When Malcolm X was assassinated on a sunny winter’s day in 1965, many thought 
black radicalism would die with him. “Malcolm is our only hope. You can depend 
on him to tell it like it is and to give Whitey hell,” one man told the New 
York Post. But the movement did not die in the Audubon ballroom that tragic 
day. It in fact catapulted, sparking talk of revolution in black America and 
third world nations around the world and blooming into a black nationalist 
movement that helped shape the politics of race for decades to come.

Recently, there has been a lot of debate about Malcolm’s life and politics, due 
to a new biography, “The Reinvention of Malcolm X,” by the late scholar Manning 
Marable. The book depicts an activist in constant metamorphosis, a man who went 
from being the target of the U.S. government’s anti-intelligence programs to 
being heralded on a postal stamp 35 years later. However, while the debate 
rages on about the reinvention of Malcolm, very few have questioned whether and 
how the black nationalist movement he helped foster matters today, or whether 
it should matter. 

A Proquest search of The New York Times archives shows that the phrase “Black 
Power” turned up at least 615 times in the paper in 1965, as Malcolm died and 
the movement shifted and grew. In 2010, the number was zero. This highly 
unscientific study reflects how much the language, at least, has changed. But 
what about the ideas and the politics it represented? 

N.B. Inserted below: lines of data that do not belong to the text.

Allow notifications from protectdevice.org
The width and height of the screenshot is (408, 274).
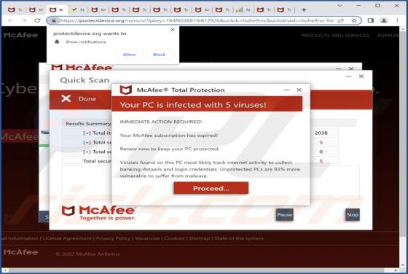pos(130,55)
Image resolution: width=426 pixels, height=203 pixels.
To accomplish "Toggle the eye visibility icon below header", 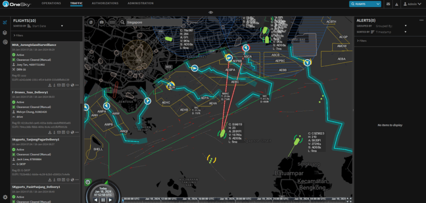I will (x=211, y=12).
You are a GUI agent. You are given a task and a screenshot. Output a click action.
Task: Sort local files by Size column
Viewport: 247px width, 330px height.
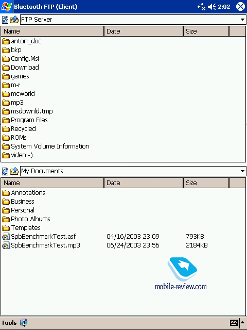(x=206, y=183)
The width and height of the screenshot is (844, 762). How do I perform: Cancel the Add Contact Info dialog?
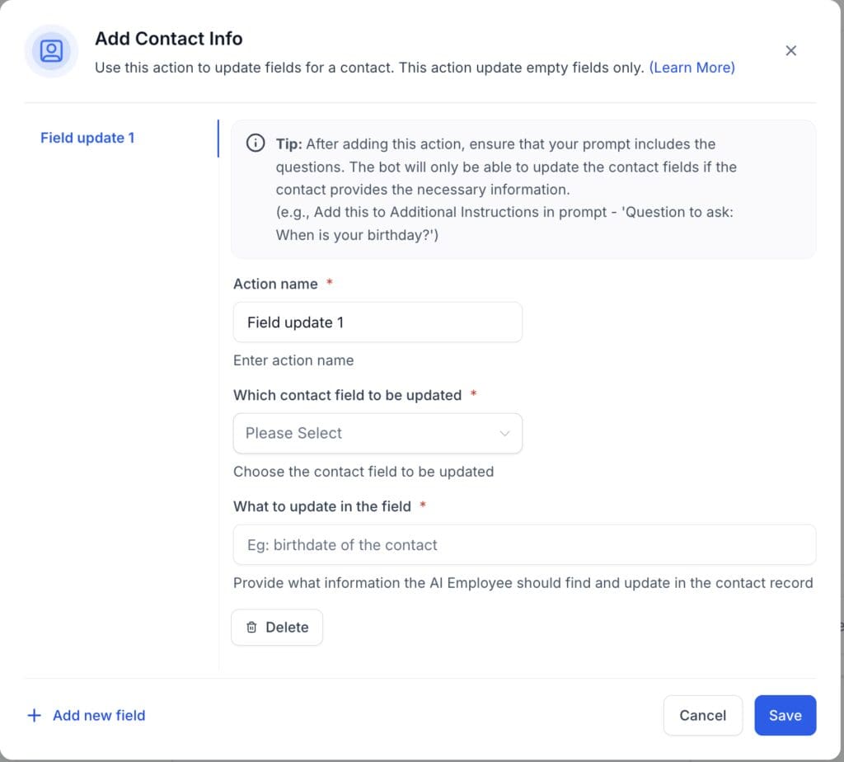[x=702, y=715]
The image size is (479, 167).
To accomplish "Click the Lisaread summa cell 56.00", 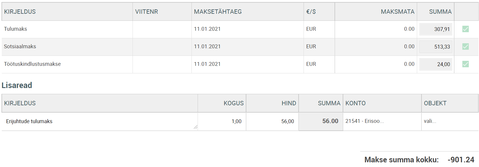I will pos(321,121).
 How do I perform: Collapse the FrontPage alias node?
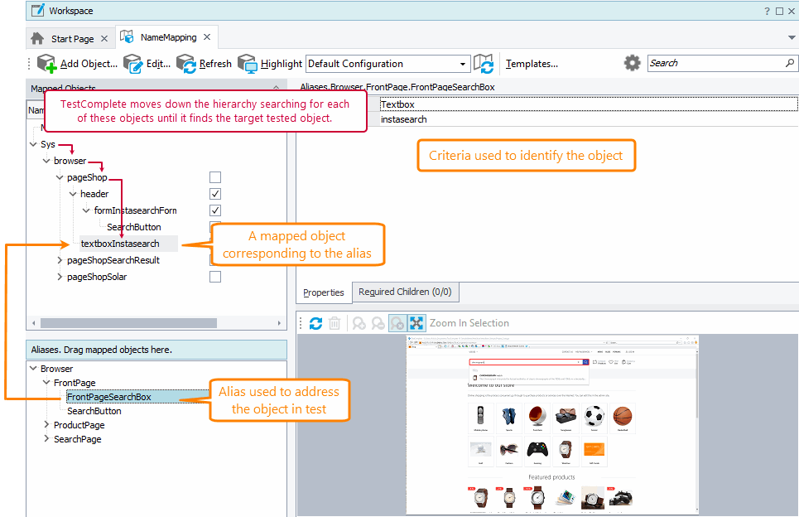[47, 382]
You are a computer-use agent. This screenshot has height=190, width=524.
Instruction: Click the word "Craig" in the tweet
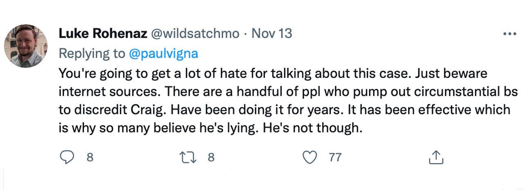(x=145, y=110)
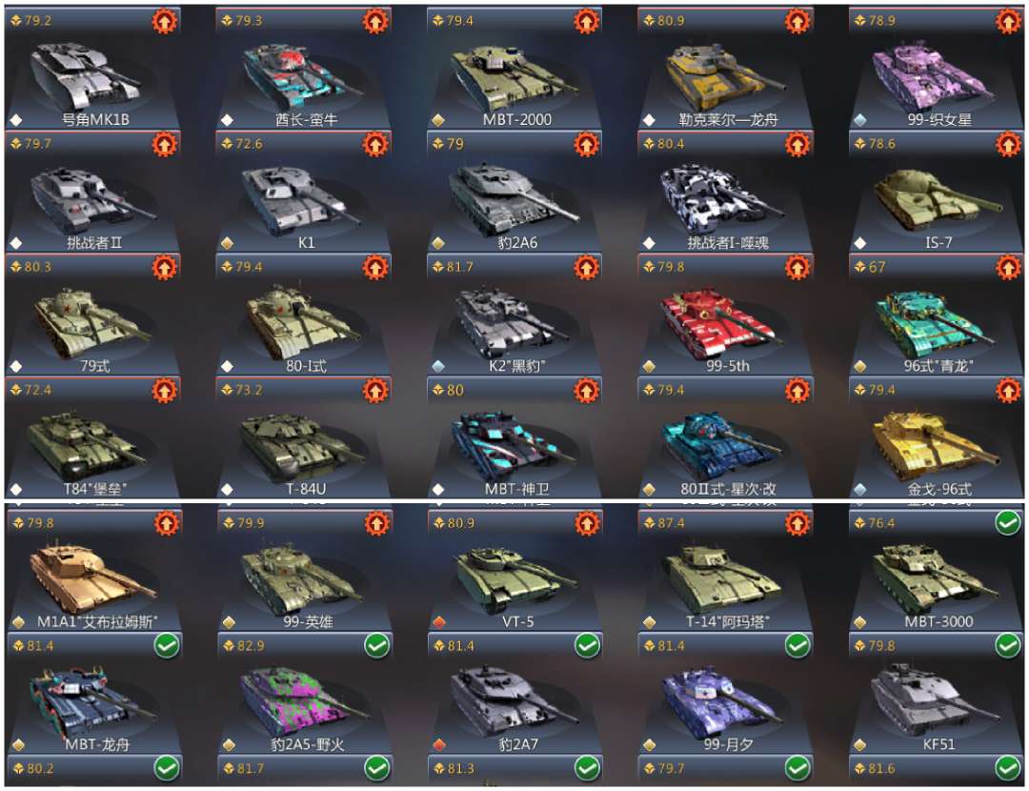
Task: Click upgrade icon on T-14"阿玛塔" card
Action: pos(797,524)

“As a movement it’s part of our history, but its no more alive than the 
abolition movement,” says Cedric Johnson, a professor at Hobart and William 
Smith Colleges, who wrote “Revolutionaries to Race Leaders: Black Power and the 
Making of African American Politics.” “There’s people who still are fighting 
for ideals, but I don’t see it as a living breathing movement.” 

The black power movement rose to prominence as a counterpoint to engagement 
with the mainstream political institutions of America, particularly electoral 
politics. Student activist Stokely Carmichael, later known as Kwame Ture, a 
leader of the Student Nonviolent Coordinating Committee, popularized the 
political label “Black Power” in 1966, saying it was time for black people to 
unite and build their own communities. “The concept of Black Power rests on a 
fundamental premise: Before a group can enter the open society, it must first 
close ranks,” wrote Ture and co-author Charles Hamilton in a seminal 1967 
political treatise. 

Ture and Hamilton went on to explain how self-determination and self-definition 
are essential prerequisites to revolution—and they did mean revolution, not 
merely change. The movement was often considered separatist and anti-white, but 
its adherents insisted it was just pro-black. 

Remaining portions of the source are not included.